LCD Strengths and Weaknesses
The LCD monitors are the more affordable option. This is because they’ve been in production for so long that the component costs have dropped significantly. Though most manufacturers are moving away from fluorescent backlighting, there is still a selection of models to choose from. It has a lifespan comparable to an LED backlight. Your fluorescent backlit monitor has some negative traits, however. There are very few of these monitors that can support 4K, though, and you won’t see new features gracing the fluorescent backlit monitor lines. The light contains mercury, so there’s a pollution cost when it reaches end of life. Also, fluorescent monitors are heavier, bulkier and hotter than LEDs.
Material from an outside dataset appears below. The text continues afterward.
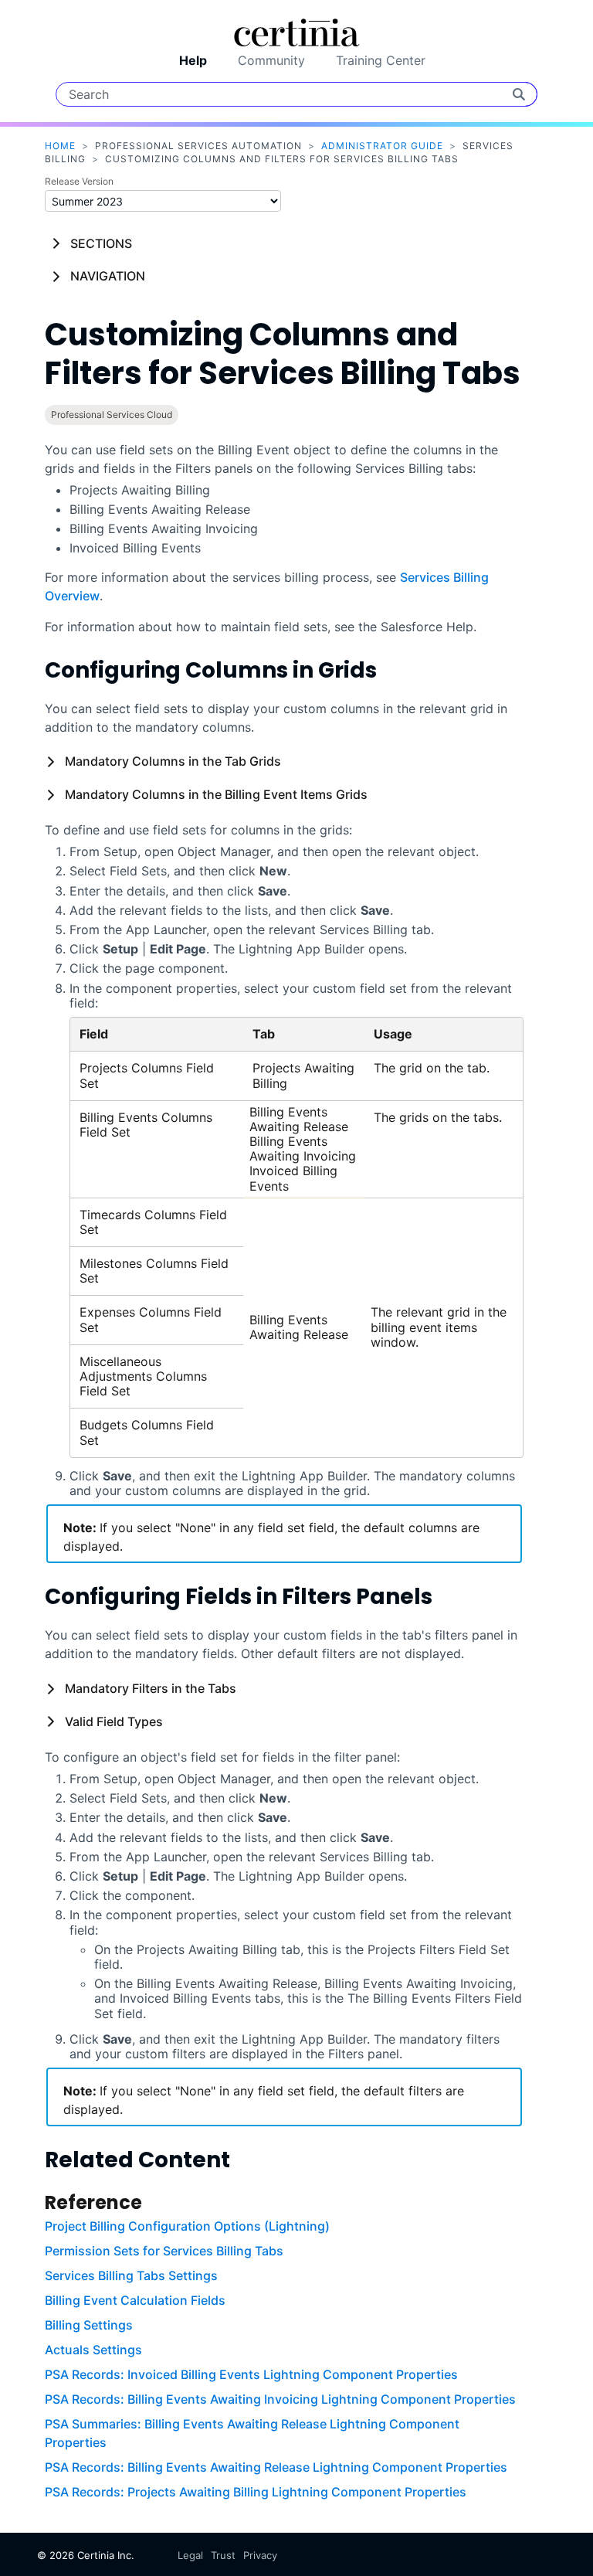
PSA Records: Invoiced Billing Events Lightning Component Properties (251, 2374)
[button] (55, 761)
LED Strengths and Weaknesses
LED monitors are cooler (literally), more energy efficient, and thinner. Your LED monitor will be slimmer and cheaper to run in the long-term. The drawback is that you’ll pay more up front for it. Also, LED monitors are at slightly more risk for image retention (also known as the dreaded ‘screen burn’) than the LCD monitors are. But at the current time, the display manufacturing industry has embraced LED as the predominant backlight solution. As an example, most (if not all) touchscreens are LED-lit. If you are looking for a monitor that can support 4K resolution, fast response time for serious gamers, or general high performance, LED will be the technology of choice. And the lack of mercury in the light means you can rest easy when it’s time to retire the old beast to the recycling depot.